If a proposal from Democrat Senator Herb Kohl finds its way into the financial reform bill, and if that bill is passed, the financial planning profession could soon be regulated.
Currently there are no restrictions or laws governing people who call themselves financial planners. This is in stark contrast to other financial professions. For example, an investment adviser has to be registered with the SEC, and an insurance agent needs a license to sell insurance policies. There are many laws that govern what these professionals can and cannot do when selling their products or when providing a particular service.
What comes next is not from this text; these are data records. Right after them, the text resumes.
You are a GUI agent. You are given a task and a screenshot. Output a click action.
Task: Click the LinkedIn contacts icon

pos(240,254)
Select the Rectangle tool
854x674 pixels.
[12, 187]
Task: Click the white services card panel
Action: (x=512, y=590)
The concern is that with anyone being able to use the job title of financial planner, people could be duped into thinking that the advice or products that they are being sold is sound and would be beneficial to them. A person with hardly any expertise or experience about financial planning could make tall claims to consumers, and end up doing damage to their financial health.
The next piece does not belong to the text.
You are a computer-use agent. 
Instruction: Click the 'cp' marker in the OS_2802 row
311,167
The legislation is being pushed by the CFP Board of Standards, which currently certifies financial planners. The board is worried that genuine financial planners are suffering because of the actions of those who practice this profession without the requisite knowledge.
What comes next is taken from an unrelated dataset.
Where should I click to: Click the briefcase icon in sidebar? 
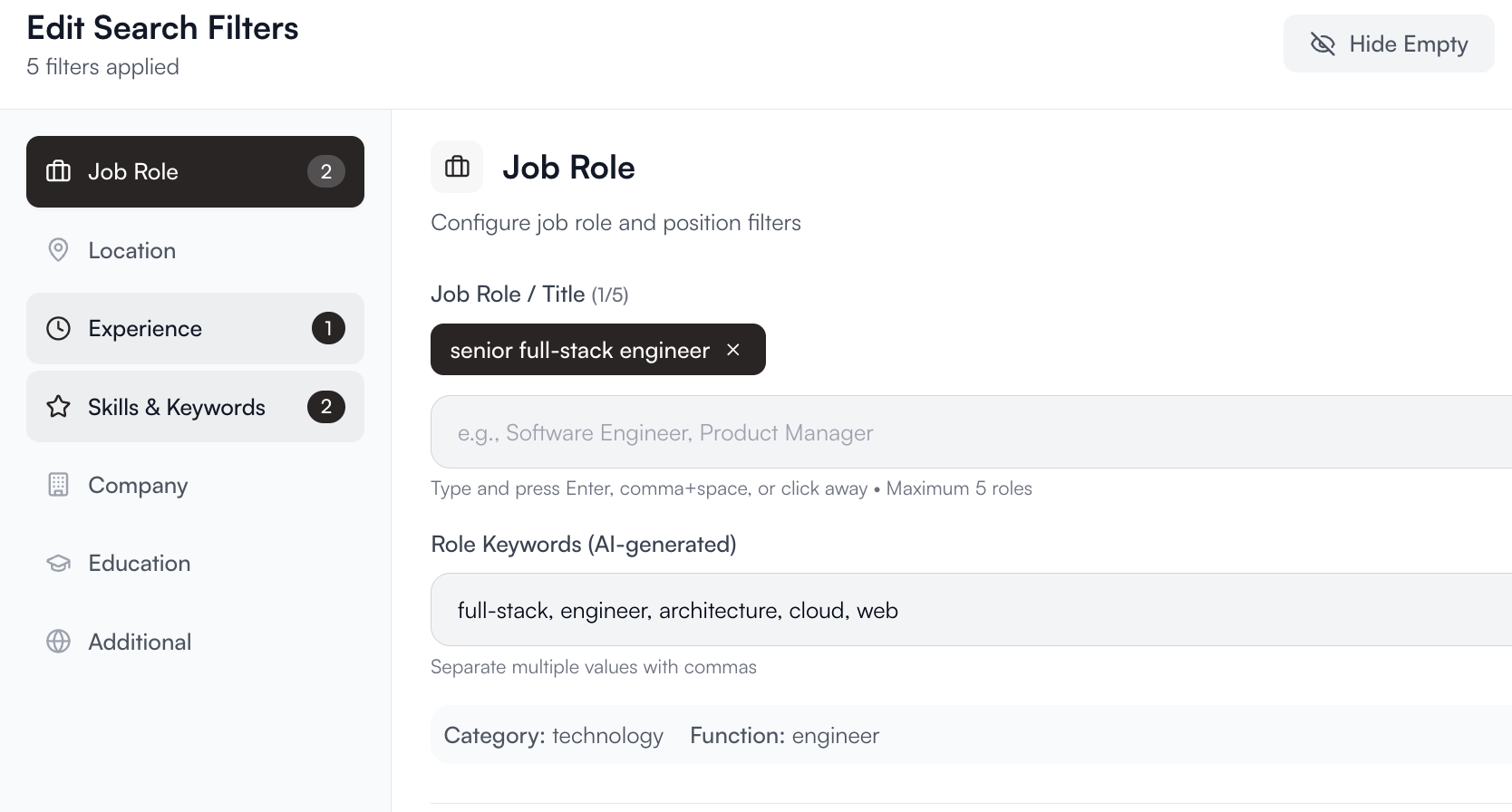(58, 171)
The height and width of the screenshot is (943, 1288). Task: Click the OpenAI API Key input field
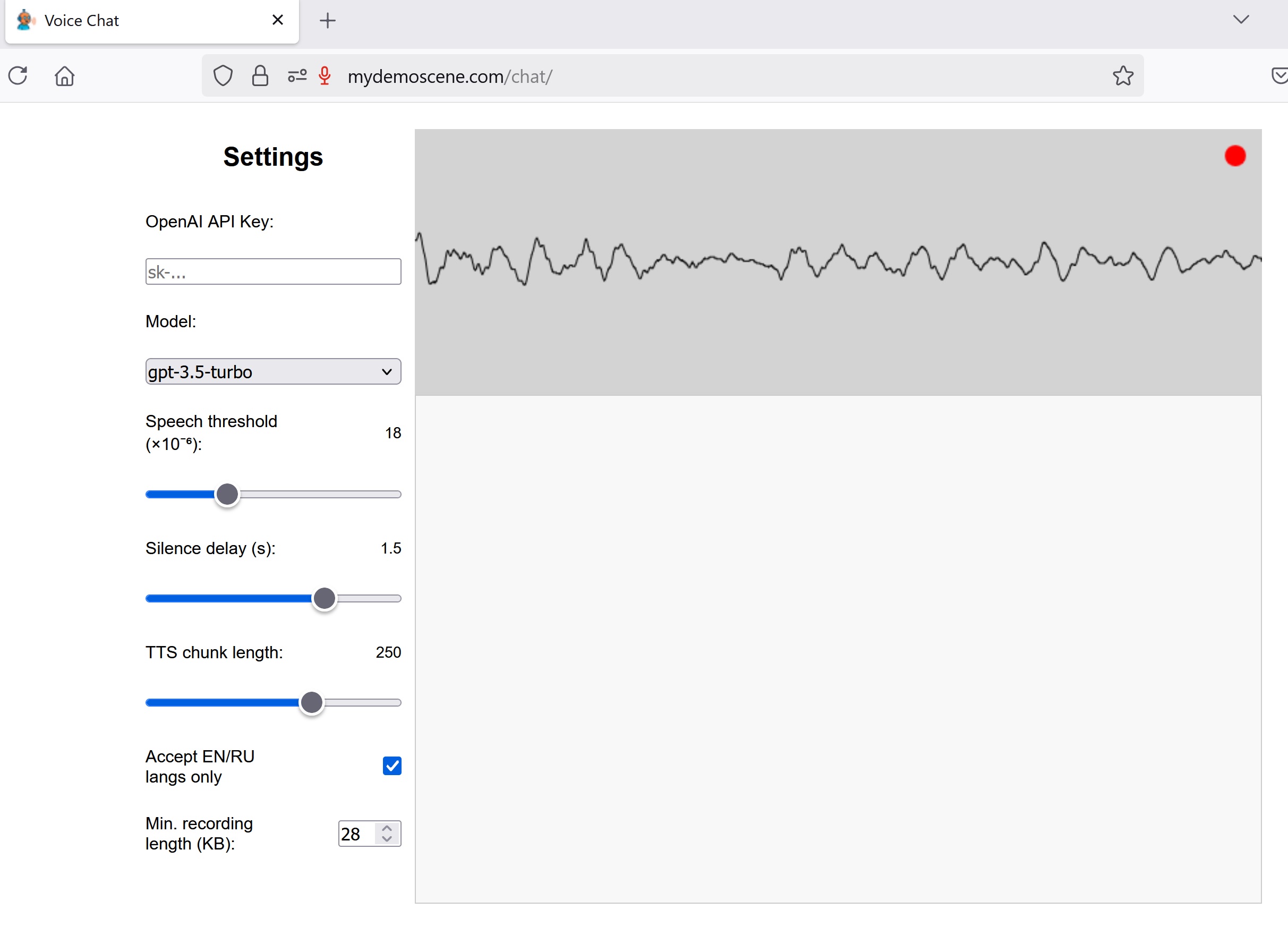(x=273, y=271)

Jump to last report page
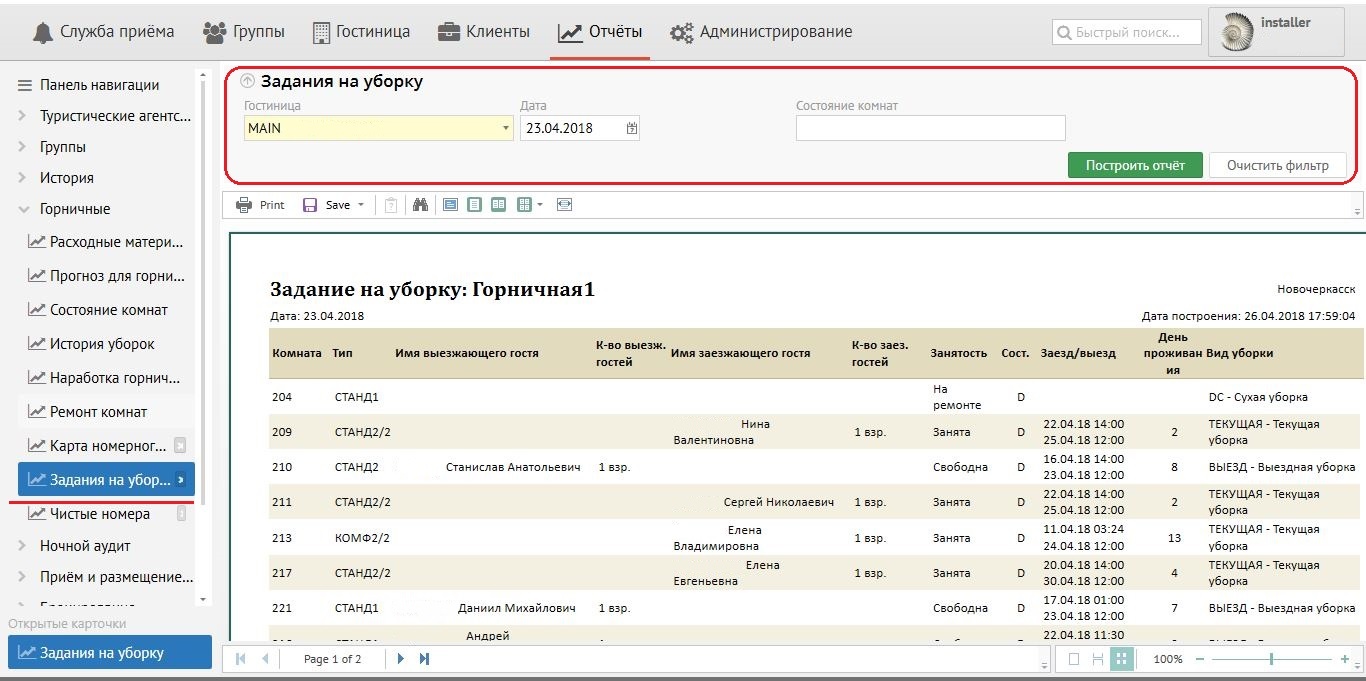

The board wants to standardize the profession and enhance its reputation so that customers know what to expect from a financial planner. Such a move would benefit those who have gone through the right training to deserve to be in this profession.
The bill includes various restrictions around the financial planning profession. First of all, it would ensure that financial planners are competent enough to be giving advice to consumers. This would stop spurious people from exploiting unsuspecting clients and raise the bar for aspiring financial planners. Only those who have been tested on the knowledge required to give sound financial advice will be allowed to practice this profession.
Secondly, the bill would require financial planners to perform their fiduciary duty of protecting the interests of their clients and adhere to a strict code of ethics. They would also have to follow certain best practices. This would protect clients from exploitation, and if a planner intentionally ignores his duty, action could be taken against him.
The bill would be good news for consumers if it can be passed. The financial reform legislation is facing strong resistance from the Republicans and there is no guarantee that it would get the necessary votes.